Thursday, 22 February 2024
TechSeparation of Citi México and Banamex for the second half of 2024

Separation of Citi México and Banamex for the second half of 2024

MEXICO CITY (apro).- During the second half of next year, the separation of Banamex and Citi México will be completed to remain in two different organizational structures, with independent resources and without duplication of functions, announced the general director of Citibanamex, Manuel Romo. .

This year the license for what will be Citi México was finalized and by the second half of 2024 the total segregation of information between Banamex and Citi México will be complete, the executive indicated in a meeting with the specialized press.

With this division, Citigroup will finalize its exit from retail banking after the frustrated sale of the bank, announced in January 2022.

Banamex will take advantage of its roots in Mexico with its portfolio of 23 million clients, said the top representative of the country’s fourth largest banking entity.

Citi Mexico will be dedicated to leveraging the country’s economic opening and foreign trade, backed by its more than four million dollars that it moves per day, he added.

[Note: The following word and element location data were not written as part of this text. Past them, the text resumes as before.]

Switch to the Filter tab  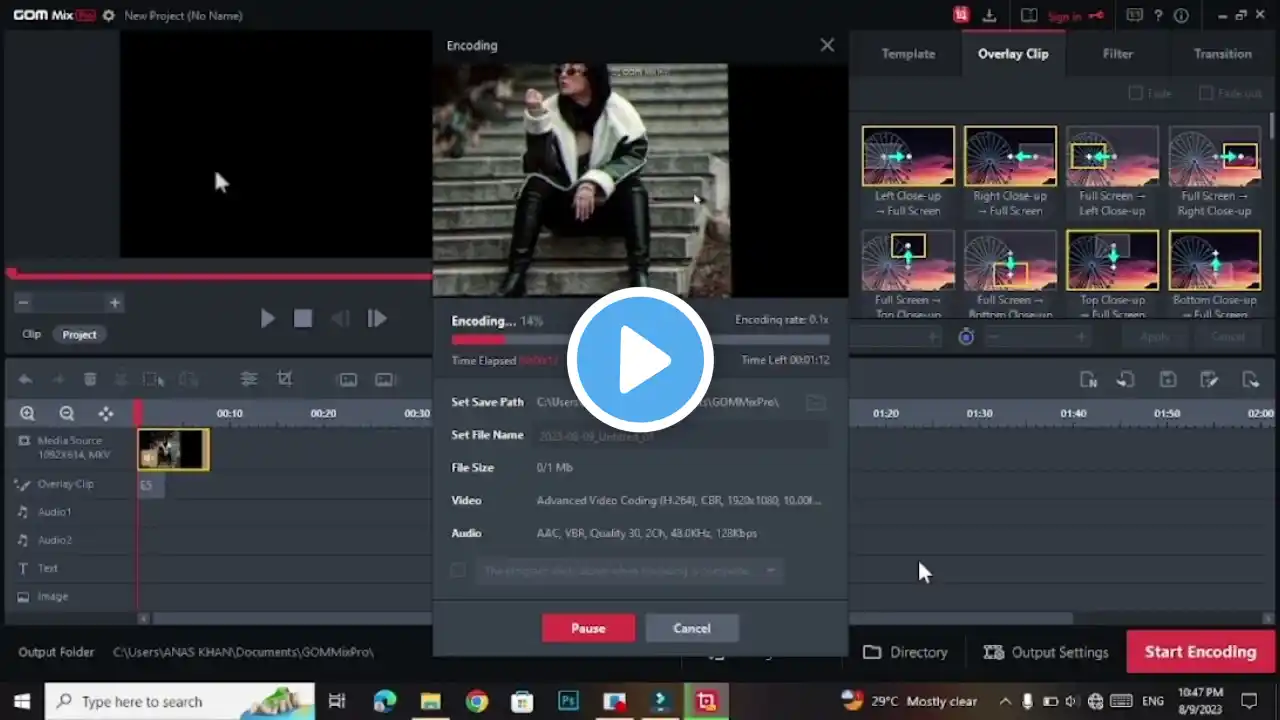coord(1117,54)

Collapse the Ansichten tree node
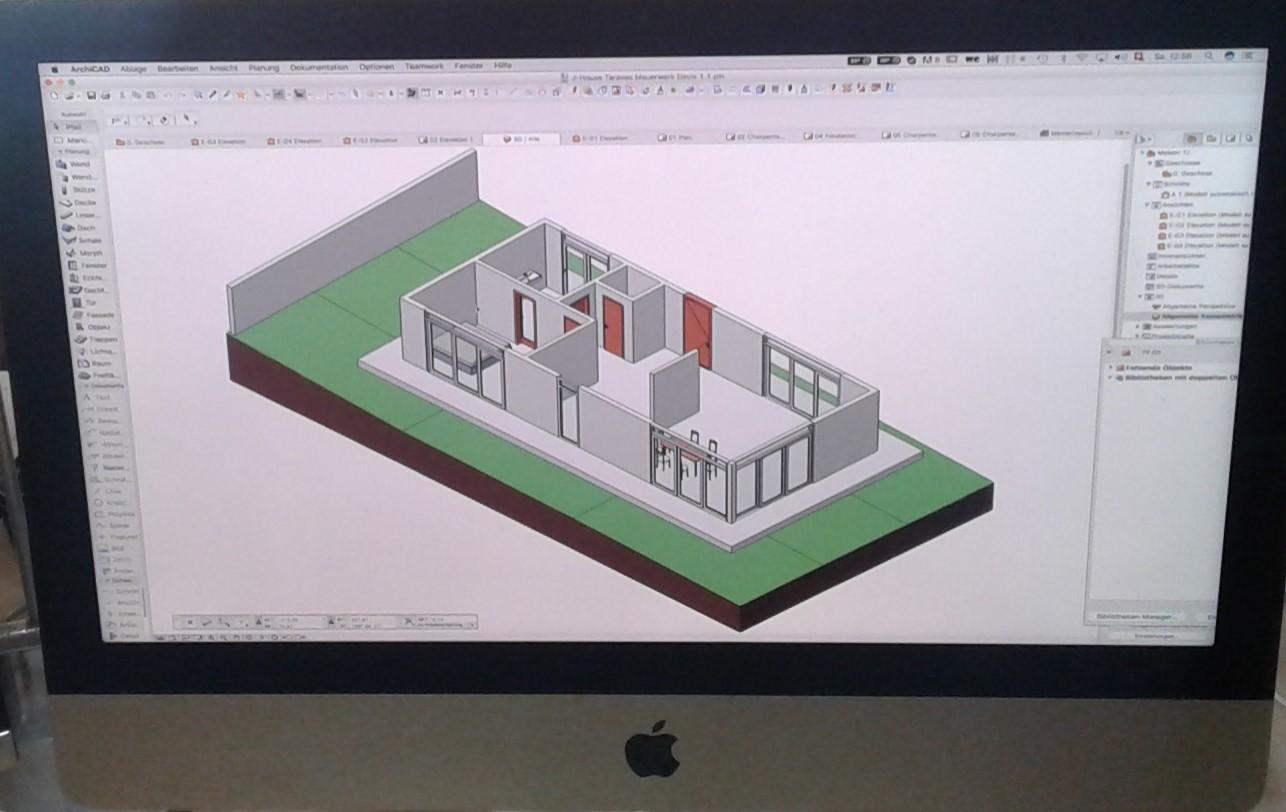point(1148,205)
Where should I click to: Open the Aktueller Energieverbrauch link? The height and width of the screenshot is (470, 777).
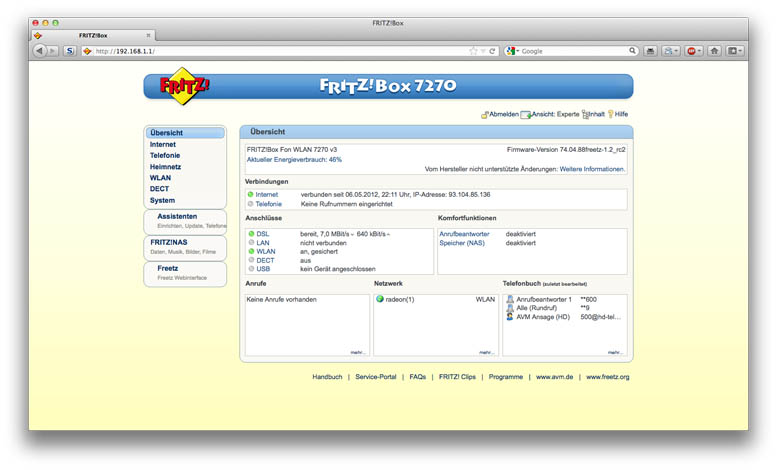294,159
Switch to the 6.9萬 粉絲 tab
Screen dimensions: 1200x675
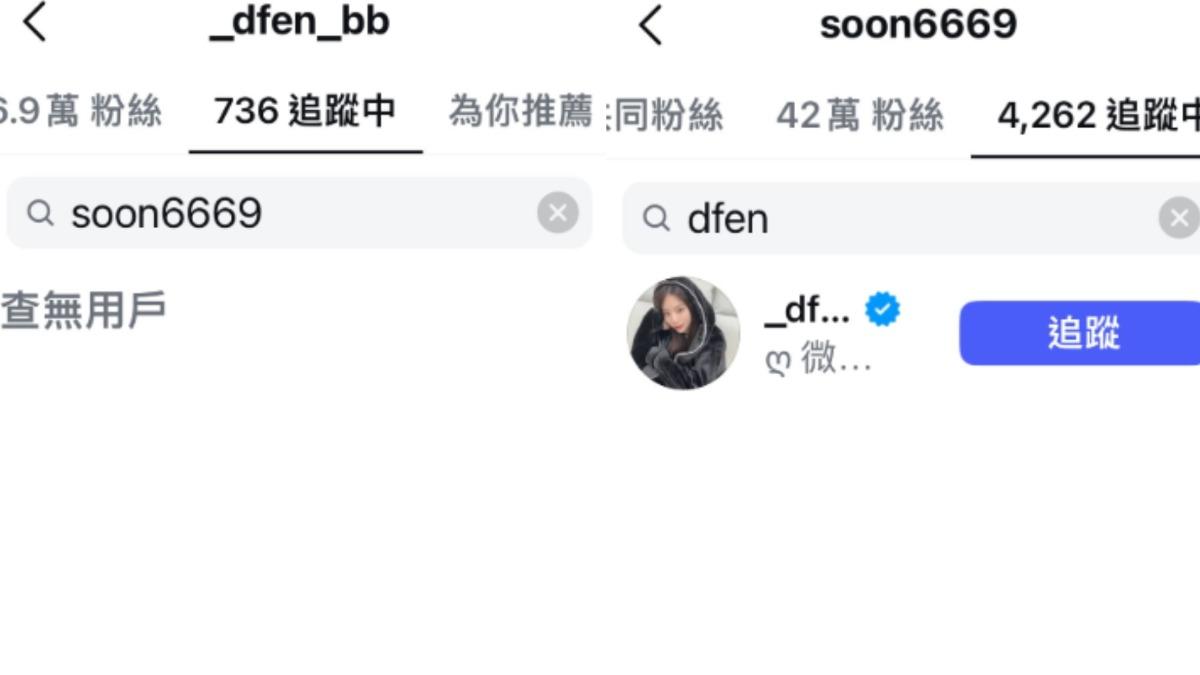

According to Romo, Mexico’s economic expectations are favorable for the business of the two new entities.

Despite the economic slowdown in the United States, the bank predicts that next year Mexico could have a growth of 2.0% of the Gross Domestic Product, an inflation of 4.28%, a decrease in the interest rate to 8.25% and a rate exchange rate of 19.42 pesos per dollar.

This economic optimism, however, is anchored to the advantages of the so-called “nearshoring” or location of North American companies in Mexico.

Already in 2023, Mexico reached a historical maximum of 16% participation in imports from the United States, surpassing China and Canada for the first time.

The potential is even greater, Romo said: it could add 2.5 to GDP over the next six years and achieve foreign direct investment of up to $50 billion.

But this scenario is anchored to an energy transition towards a low-carbon economy in the face of the consequences of climate change, such as the disaster caused by Hurricane Otis in Acapulco.

In addition to strengthening the rule of law, Romo also mentioned that another challenge for Mexico is closing the gender gap, since difficulties persist for women’s entrepreneurship.